According to Aristotle, virtue is something learned through constant practice that begins at a young age. We might understand his outlook better if we recognize the meaning of the word arete, which is rendered as “virtue” in most English translations. This term more generally means “excellence,” so a good horseman can exhibit arete in horsemanship without necessarily implying any sort of moral worth in the horseman. It should be obvious to anyone that excellence in horsemanship cannot be learned simply by reading about horsemanship and hearing reasoned arguments for how best to handle a horse. Becoming a good horseman requires steady practice: one learns to handle a horse by spending a lot of time riding horses.
For Aristotle, there is no essential distinction between the kind of excellence that marks a good horseman and the kind of excellence that marks a good person generally. Both kinds of excellence require practice first and theoretical study second, so the teaching of virtue can be only of secondary importance after the actual practice of it.
One of the most famous aspects of the Ethics is Aristotle’s doctrine that virtue exists as a mean state between the vicious extremes of excess and deficiency. For example, the virtuous mean of courage stands between the vices of rashness and cowardice, which represent excess and deficiency respectively.

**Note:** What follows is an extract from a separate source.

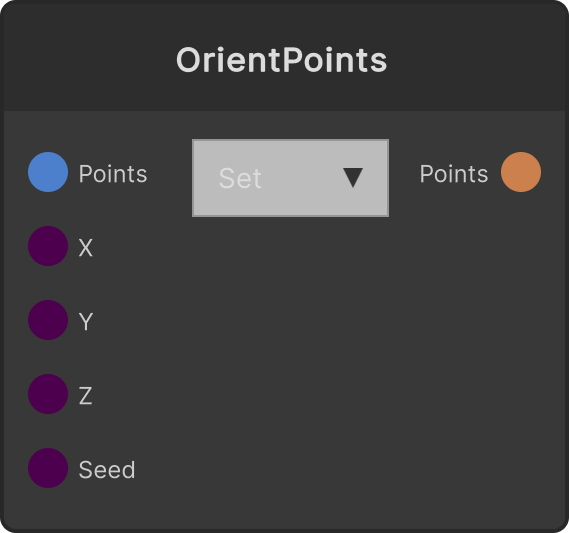Viewport: 569px width, 533px height.
Task: Click the orange Points output port
Action: 521,172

For Aristotle, this is not a precise formulation. Saying that courage is a mean between rashness and cowardice does not mean that courage stands exactly in between these two extremes, nor does it mean that courage is the same for all people. Aristotle repeatedly reminds us in the Ethics that there are no general laws or exact formulations in the practical sciences. Rather, we need to approach matters case by case, informed by inculcated virtue and a fair dose of practical wisdom.

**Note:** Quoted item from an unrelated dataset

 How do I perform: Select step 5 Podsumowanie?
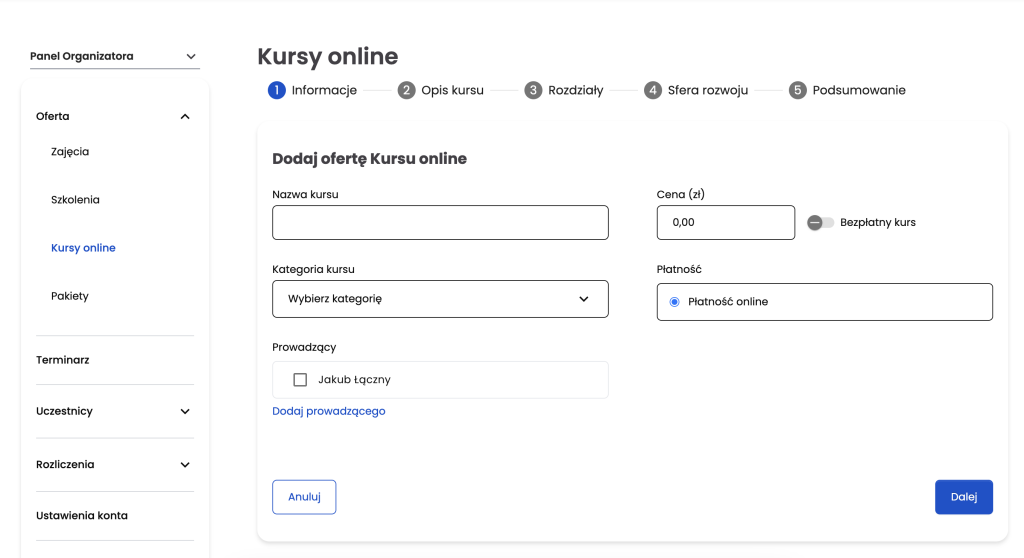click(x=847, y=90)
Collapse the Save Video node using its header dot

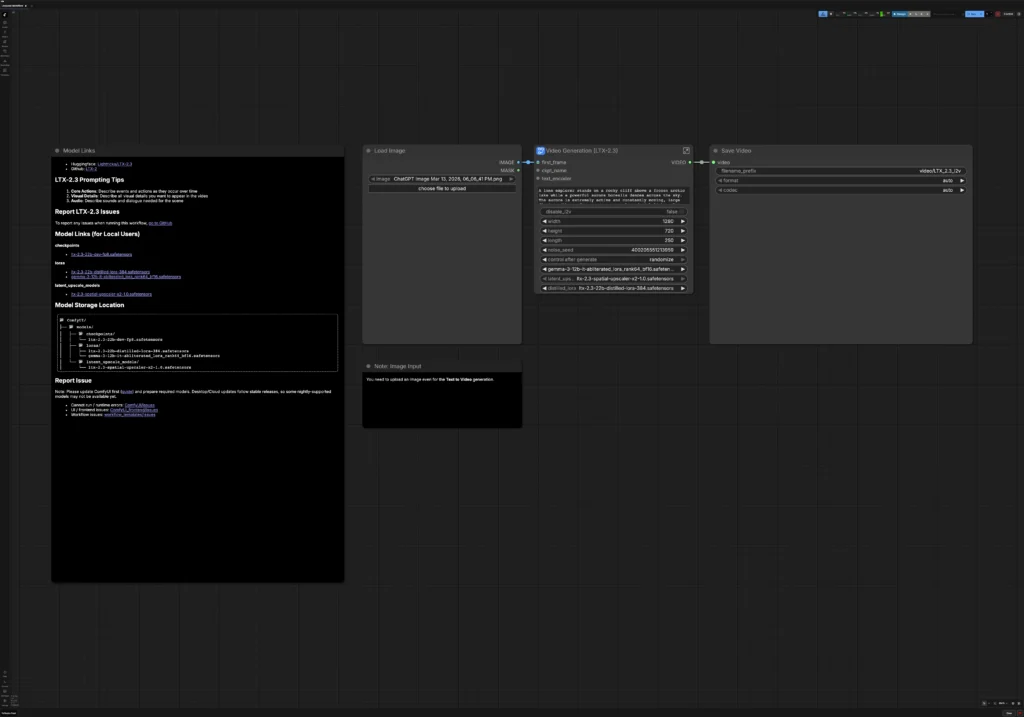[715, 150]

Aristotle’s claim that virtue can be learned only through constant practice implies that there are no set rules we can learn and then obey. Instead, virtue consists of learning through experience what is the mean path, relative to ourselves, between the vices we may be liable to stumble into.

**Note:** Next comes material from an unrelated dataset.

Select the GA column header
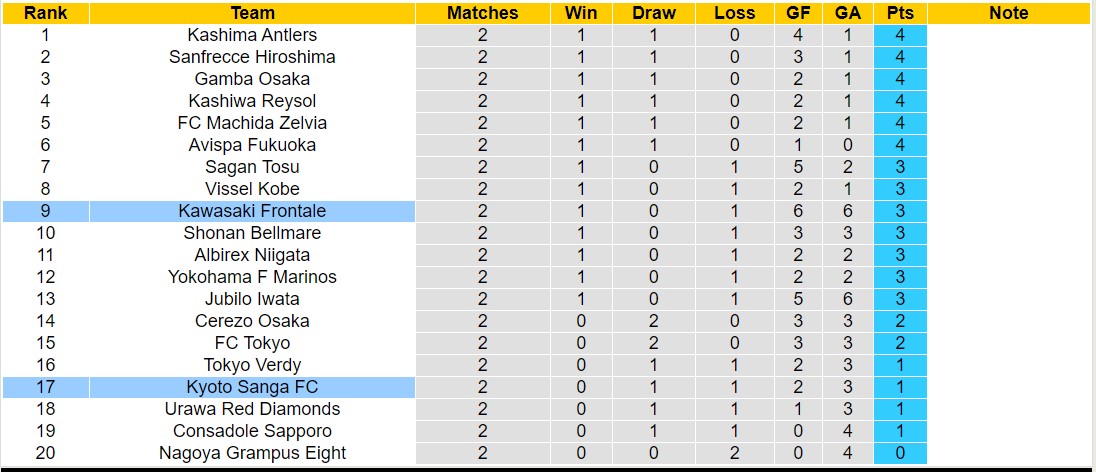This screenshot has height=472, width=1096. pyautogui.click(x=848, y=13)
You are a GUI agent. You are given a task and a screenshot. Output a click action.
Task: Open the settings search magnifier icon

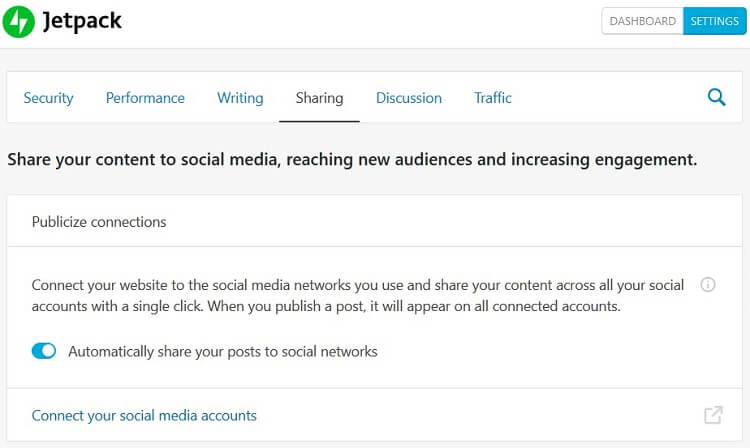coord(716,97)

For Aristotle, virtue is an all-or-nothing affair. We cannot pick and choose our virtues: we cannot decide that we will be courageous and temperate but choose not to be magnificent. Nor can we call people properly virtuous if they fail to exhibit all of the virtues.
Though Aristotle lists a number of virtues, he sees them all as coming from the same source. A virtuous person is someone who is naturally disposed to exhibit all the virtues, and a naturally virtuous disposition exhibits all the virtues equally.
Our word ethics descends from the Greek word ethos, which means more properly “character.” Aristotle’s concern in the Ethics, then, is what constitutes a good character. All the virtues spring from a unified character, so no good person can exhibit some virtues without exhibiting them all.
Aristotle devotes two of the ten books of the Ethics to discussing friendship in all its forms. This is hardly a digression from the main line of argument. Happiness, according to Aristotle, is a public affair, not a private one, so with whom we share this happiness is of great significance.
The city-states of ancient Greece were tightly knit communities. In the Politics, Aristotle argues that we cannot fully realize our human nature outside the bounds of a Greek city-state. The bonds that tie citizens together are so important that it would be unthinkable to suggest that true happiness can be found in the life of a hermit.
In Book X, Aristotle ultimately concludes that contemplation is the highest human activity. This is largely a consequence of his teleological view of nature, according to which the telos, or goal, of human life is the exercise of our rational powers. In discussing the various intellectual virtues, Aristotle extols wisdom as the highest, since it deals only with unchanging, universal truths and rests on a synthesis of scientific investigation and the intuitive understanding of the first principles of nature. The activity of wisdom is contemplation, so contemplation must be the highest activity of human life.